**Prompt**
In the text about Filipino food stalls in Toronto malls, rewrite the passage starting at "While the food" and ending at "to be found.", replacing "heyday" with "prime".

**Excerpt provided**
********************

In going around some big malls in Toronto, I’ve not seen a single Filipino food stall in these shopping centers.

What’s the reason for virtual non-existence of the Pinoy food stalls in the malls? 

I’ve been asking myself why we couldn’t put up food outlets in these modern and big malls where thousands of people come and go; these are the best places we can truly showcase the Filipino culture through our delicious and authentic dishes.

Why are our businessmen shying away from doing business in shopping centers such the Scarborough Town Center, Eglinton Square Mall or even at the Eaton Centre in the heart of the city?

While the food stalls of the Chinese, Malay, Japanese, Korean, Jamaican, Thai, Mexican, European and some Middle Eastern groups are having their heyday in reaching out the rest of the communities by serving them with their respective cuisines, the Filipino food stalls are nowhere to be found.

 What a missed opportunities for us to bring our one-of-a-kind and delicious dishes to the mainstream.

********************

**Collected data**
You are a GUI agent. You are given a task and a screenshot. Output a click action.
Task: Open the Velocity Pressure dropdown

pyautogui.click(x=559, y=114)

********************

**Output**
While the food stalls of the Chinese, Malay, Japanese, Korean, Jamaican, Thai, Mexican, European and some Middle Eastern groups are having their prime in reaching out the rest of the communities by serving them with their respective cuisines, the Filipino food stalls are nowhere to be found.